Özlemiştim

2.2K 231 80
                                    

Kalan iki ruha baktım. Üvey annem ve babam.

Ne yapacağımı bilemezken "Selam." dedim.

Annem gülümseyerek "Selam." dediğinde yüzüme bir gülümseme oturdu.

Babam, "Ben dayanamayacağım." diyerek bana sarıldığında ikimiz de gözyaşlarımıza hakim olamadık.

Titreyen sesimle "Her şey benim yüzümden oldu. Ölümünüzden ben sorumluyum." dedim.

Babam gözümden akan yaşları eliyle sildi ve "Öldüğümüz andan beri seni izliyoruz ve senin kullandığın bir cümleyi tekrar etmek istiyorum. "Birisinin öleceği zaman bellidir. Sadece koşullara göre sebebi değişiklik gösterir." Güzel kızım, annen ile ömrümüz bu kadarmış." dedi.

"Siz olmadan ne yapacağımı bilmiyorum, hayatımın her anında vardınız." dedim.

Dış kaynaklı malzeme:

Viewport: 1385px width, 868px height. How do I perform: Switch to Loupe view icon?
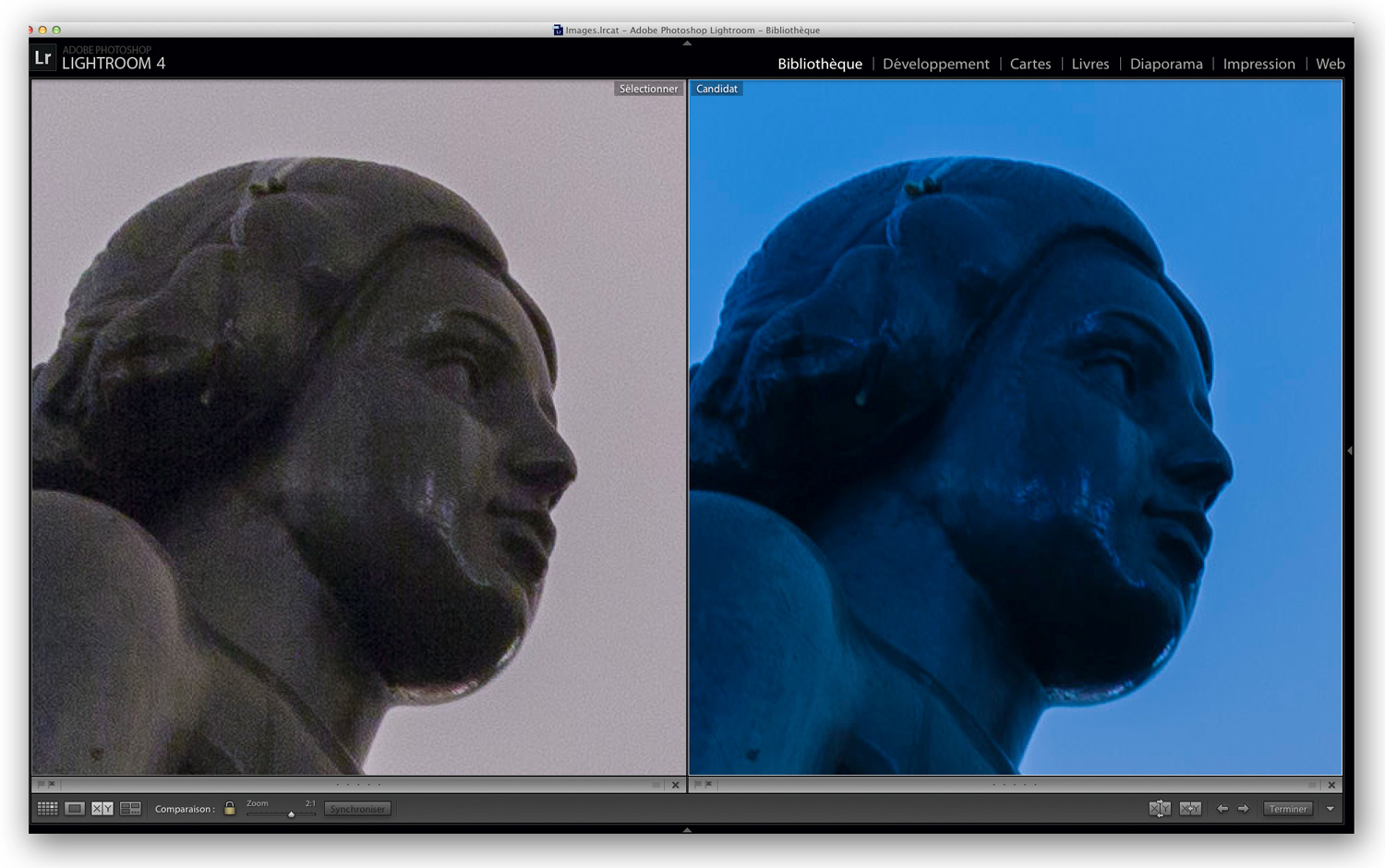[75, 809]
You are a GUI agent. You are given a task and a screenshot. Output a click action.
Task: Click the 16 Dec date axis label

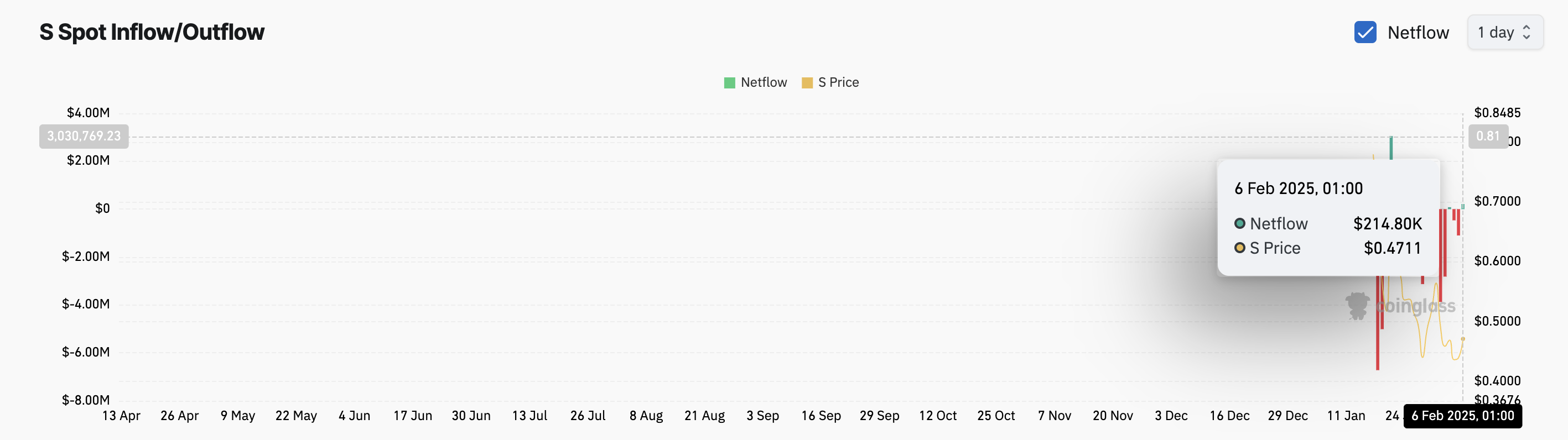1229,416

"Son birkaç ay çok güzel idare ettin. Buna devam edebilirsin." diyen anneme "Ama işler karışık diye oldu bunlar. Şimdi hayatım durgunlaştı. Eksikliğiniz çok belli olacak." dedim.

Annem; Aksel ve Metehan'a baktı ve "Onlar bizim yerimizi dolduracak." dedi.

"Kimse sizin yerinizi dolduramaz, anne." dedim.

Babam bu dediğimi duymamış gibi yaparak Aksel ve Metehan'a "Siz de yanımıza gelin çocuklar." dedi.

İkisi de yanımıza gelince babam, "Ölü olabilirim ama kızımın kılını zarar gelsin, sana musallat olurum." dedi.

Bu sözü Aksel'eydi.

"Onu üzmeye kıyamam ki." diyen Aksel'e baktığımda bana bakarak gülümsüyordu.

"Ayrıca baba, musallat olamazsın. Öyle bir özelliğiniz yok." dedim.

Babam kısa bir süre düşündükten sonra "Tanrı Hades, benden daha beterini yapar." dedi.

Metehan çekinerek "Tanrı Hades'i işin içine karıştırmasak, olmaz mı? O tanrıdan hala çok korkuyorum." dedi.

Babam, Metehan'ın bu dediğine gülerken annem, "Çocukları korkutmayı bırak." diye babamı uyardı.

Babam, "Bir şey demiyorum." dediğinde gülümsedim.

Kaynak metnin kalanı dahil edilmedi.